ARTICLE:
━━━━━━━━━━━━━━━━

The dispensing interface 32 may include one or more ends that protrude through side portions of the gasket assembly 8, such that the one or more ends of the dispensing interface 32 may be exposed to an interior of the reservoir 23 when the adaptor 90 is coupled to the pre- vapor formulation tank 22. The one or more ends of the dispensing interface 32 may be submerged in a pre-vapor formulation held within the reservoir 23. In the example embodiments illustrated in FIG. 1 B, for example, the adaptor 90 includes a dispensing interface 32 that is coupled to the nose portion 30 of the gasket assembly 8 such that a central portion ("trunk") of the dispensing interface 32 extends through the channel 14 and end portions ("roots") of the dispensing interface 32 extend from separate exterior surfaces of the nose portion 30. As shown in FIG. 1 B, the end portions of the dispensing interface 32 are positioned within the reservoir 23 when the adaptor 90 and pre-vapor formulation tank 22 are coupled together, such that the dispensing interface 32 is configured to draw pre-vapor formulation from the reservoir 23.

The heating element 34 is coupled to the dispensing interface 32 and is configured to generate heat. As shown in the example embodiment illustrated in FIG. 1 B, the heating element 34 may extend transversely across the channel 14 between opposing portions of the gasket assembly 8. In some example embodiments, the heating element 34 may extend parallel to a longitudinal axis of the channel 14.

The dispensing interface 32 is configured to draw pre-vapor formulation from the reservoir 23, such that the pre-vapor formulation may be vaporized from the dispensing interface 32 based on heating of the dispensing interface 32 by the heating element 34.

During vaping, pre-vapor formulation may be transferred from at least one of the reservoir 23 and the storage medium in the proximity of the heating element 34 via capillary action of a dispensing interface 32. The heating element 34 may at least partially surround a central portion ("trunk") of the dispensing interface 32 such that when the heating element 34 is activated to generate heat, the pre-vapor formulation in the central portion of the dispensing interface 32 may be vaporized by the heating element 34 to form a vapor 95.

━━━━━━━━━━━━━━━━

GIVEN INFORMATION:
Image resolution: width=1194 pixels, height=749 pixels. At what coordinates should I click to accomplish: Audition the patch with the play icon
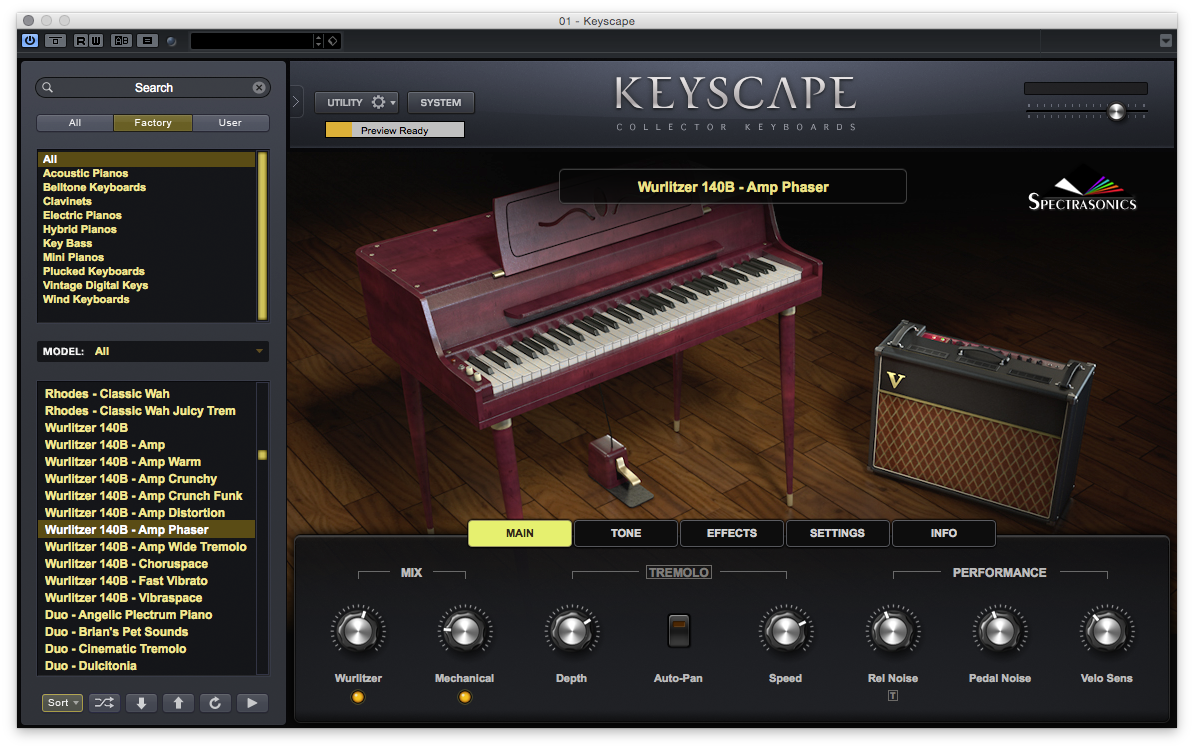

━━━━━━━━━━━━━━━━

EXERCISE TASKS:
1. According to the vaporizer adaptor passage, how is pre-vapor formulation moved near the heating element during vaping?
2. Write out the stretch of the vaporizer adaptor passage from "During vaping, pre-vapor" through "a vapor 95.".
3. Extend the vaporizer adaptor passage past its final sentence.

ANSWERS IN ORDER:
1. By capillary action of the dispensing interface 32.

2.
During vaping, pre-vapor formulation may be transferred from at least one of the reservoir 23 and the storage medium in the proximity of the heating element 34 via capillary action of a dispensing interface 32. The heating element 34 may at least partially surround a central portion ("trunk") of the dispensing interface 32 such that when the heating element 34 is activated to generate heat, the pre-vapor formulation in the central portion of the dispensing interface 32 may be vaporized by the heating element 34 to form a vapor 95.

3.
Still referring to FIGS. 1A-C, the adaptor 90 includes a connector element 91 . Connector element 91 may include one or more of a cathode connector element and an anode connector element. In the example embodiment illustrated in FIG. 1 B, for example, electrical lead 36-2 is coupled to the connector element 91. As further shown in FIG. 1 B, the connector element 91 is configured to couple with a power supply 12 included in the power supply section 72. When interfaces 74, 84 are coupled together, the connector element 91 and power supply 12 may be coupled together. Coupling connector element 91 and power supply 12 together may electrically couple electrical lead 36-2 and power supply 12 together.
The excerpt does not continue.